Orexin-1 receptor antagonist SB-334867 reduces the acquisition and expression of cocaine-conditioned reinforcement and the expression of amphetamine-conditioned reward

Preclinical evidence suggests an important role of the brain orexin system in behaviours related to drug addiction. This study aimed at assessing the effect of the orexin-1 receptor antagonist SB-334867 on aspects of psychostimulant-conditioned behaviours that are thought to contribute to the maintenance of and relapse to psychostimulant drug use. Rats were first allowed to nose poke for cocaine infusions associated with a cue light presentation (conditioned stimulus; CS) over five daily sessions.
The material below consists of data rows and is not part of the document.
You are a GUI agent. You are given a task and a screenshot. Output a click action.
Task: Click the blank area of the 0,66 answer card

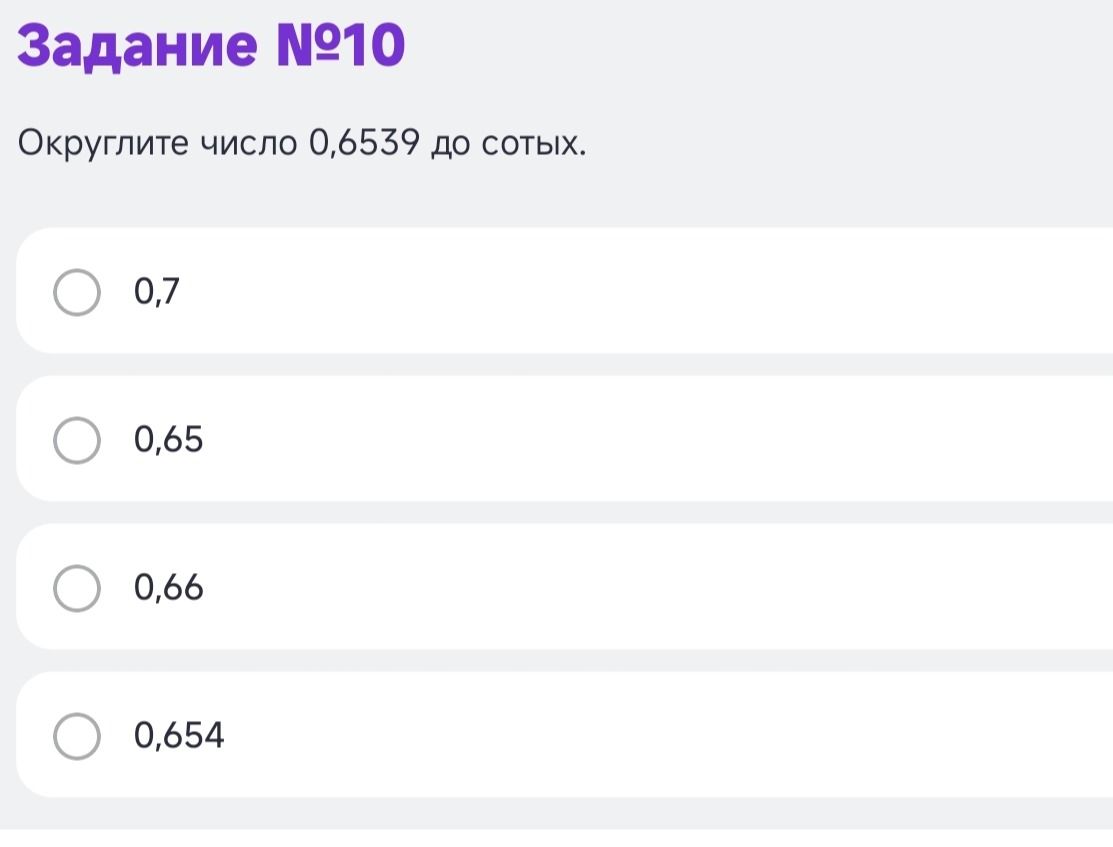[639, 586]
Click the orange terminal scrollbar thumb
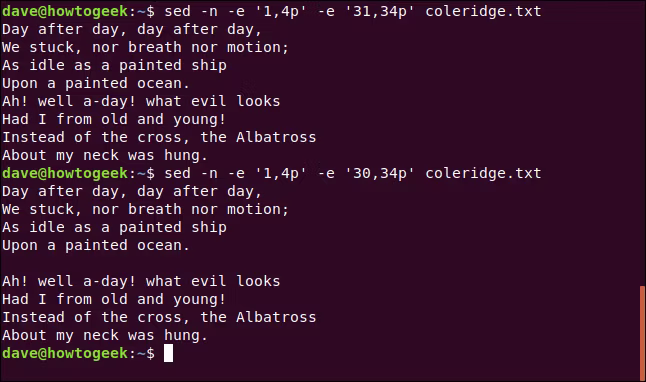Viewport: 646px width, 382px height. click(x=642, y=333)
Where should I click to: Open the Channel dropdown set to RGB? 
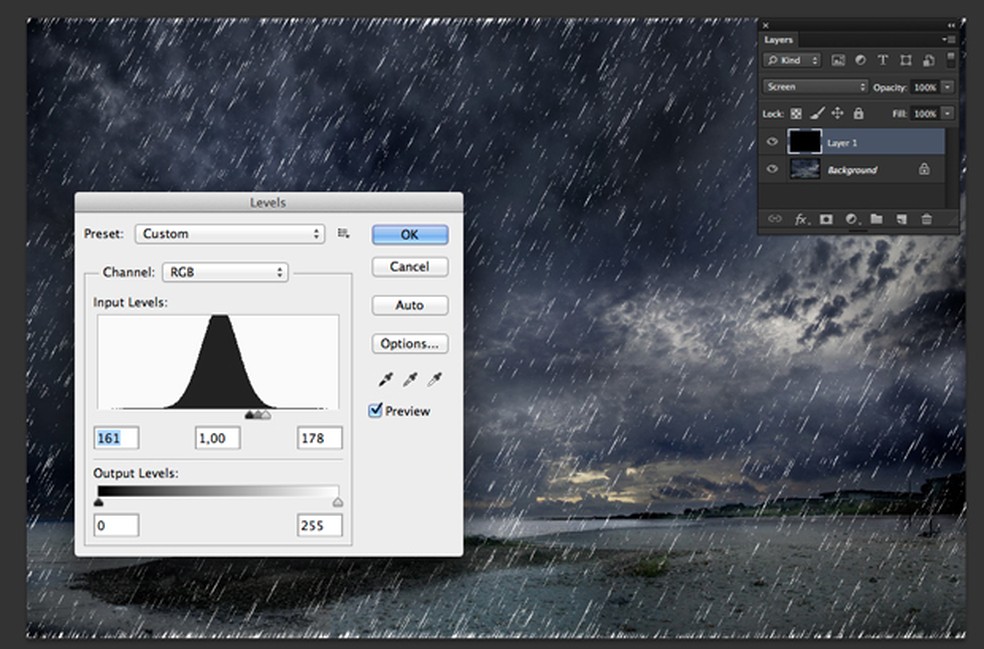225,272
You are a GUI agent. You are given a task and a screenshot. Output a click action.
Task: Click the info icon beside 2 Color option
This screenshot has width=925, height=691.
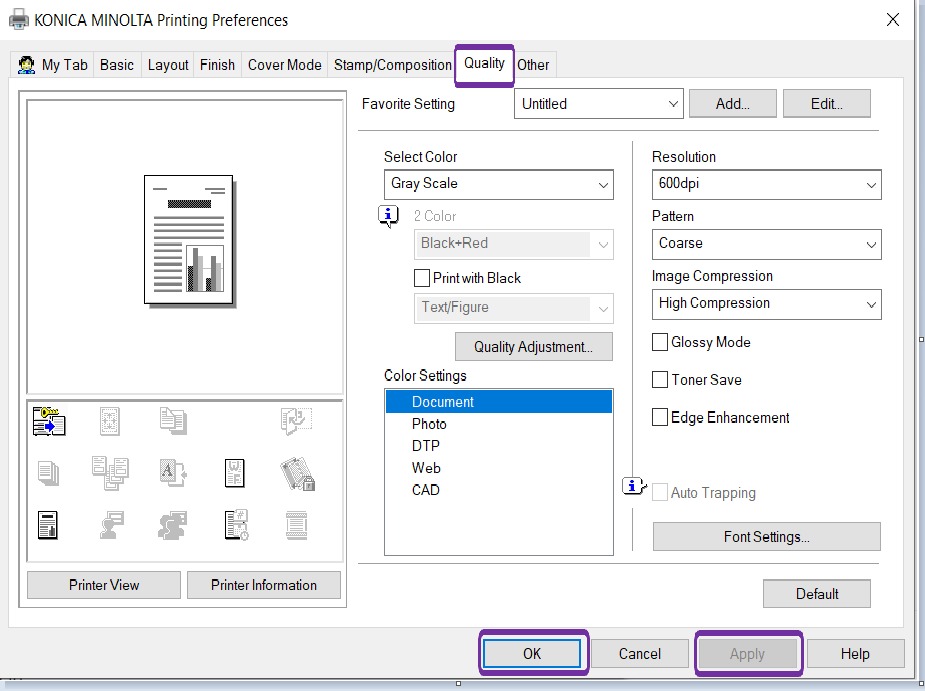(388, 216)
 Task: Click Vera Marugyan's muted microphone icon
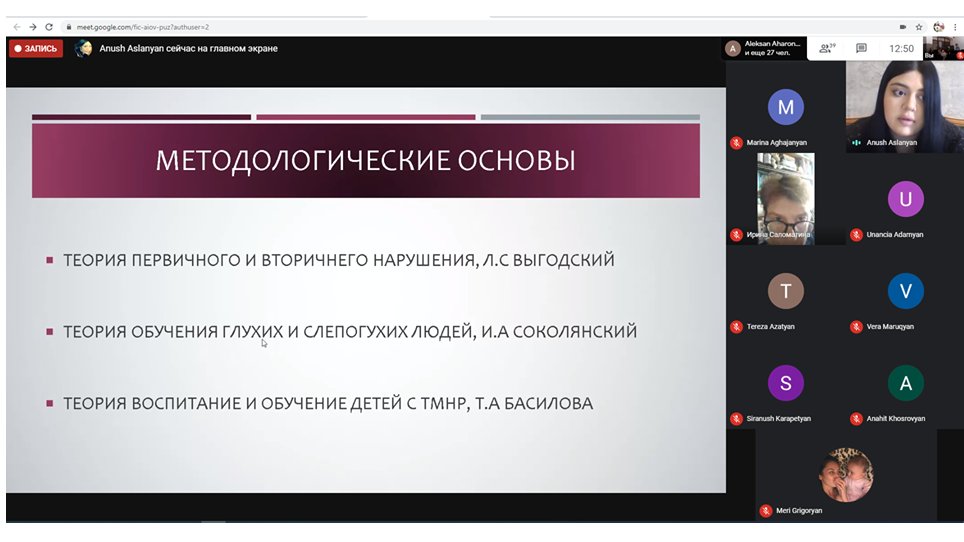tap(856, 327)

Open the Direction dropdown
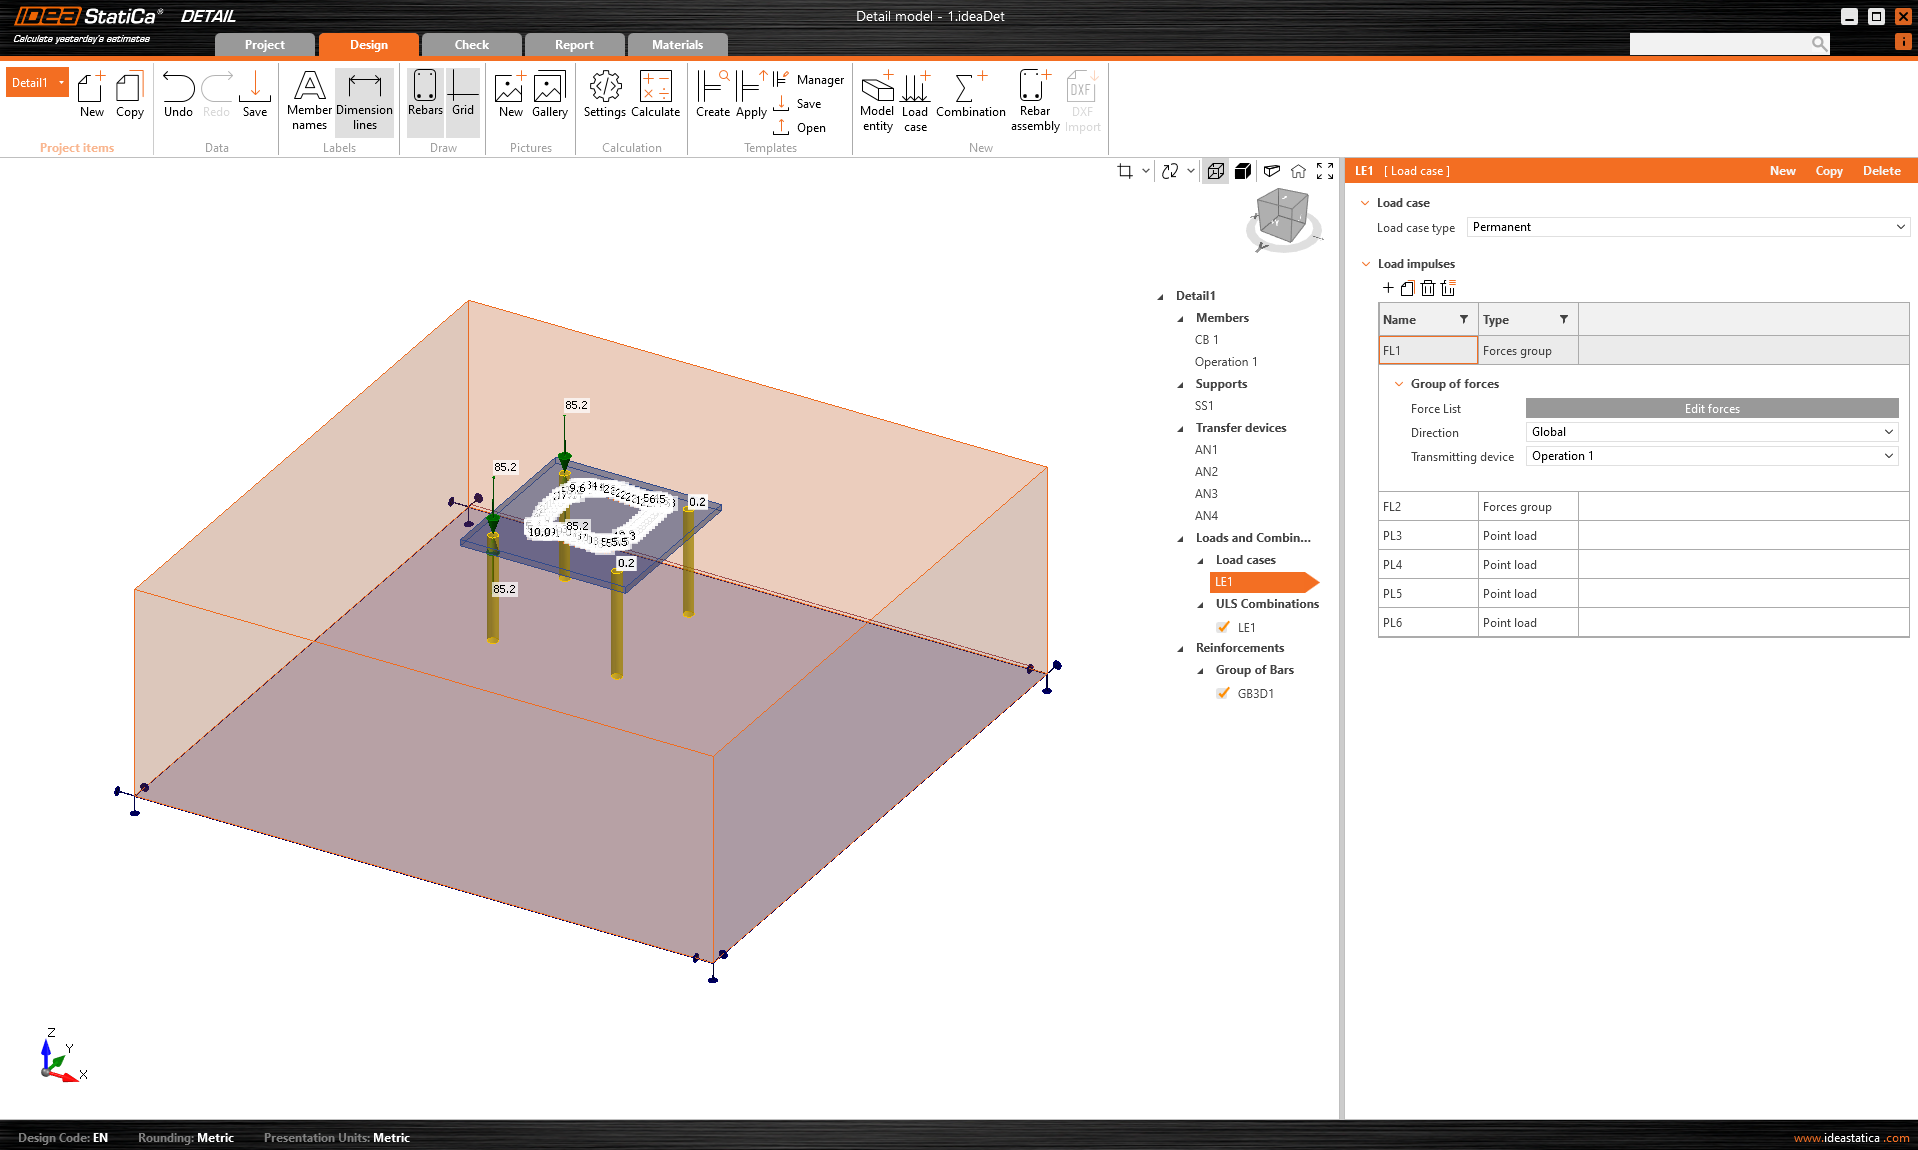(1711, 432)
Subsequently, drug-free rats were tested for the acquisition of a new response in which presses on a novel active lever led to the presentation of the previously paired CS. We tested SB-334867 in two conditions, SB-334867 was given either before each cocaine self-administration or before the initial four sessions of acquisition for a novel instrumental responding paired with the CS (conditioned reinforcement). The effect of SB-334867 was also tested on the expression of conditioned place preference to d-amphetamine. The rats treated with SB-334867 before each cocaine self-administration session subsequently showed reduced active lever pressing compared with controls in the initial days of the conditioned reinforcement. In the second study, untreated rats showed normal acquisition of discriminated responding preferential for the lever providing the cocaine cue. In contrast, SB-334867 decreased the number of active lever pressing (compared with the control) with significant effects in all sessions. Finally, SB-334867 blocked the expression of d-amphetamine-induced conditioned place preference. These results suggest that orexin-1 receptor antagonism could offer therapeutic potential in reducing the impact of psychostimulant-predictive stimuli that contribute to compulsive drug seeking in human drug users. Behavioural Pharmacology 22:173-181 (C) 2011 Wolters Kluwer Health | Lippincott Williams & Wilkins.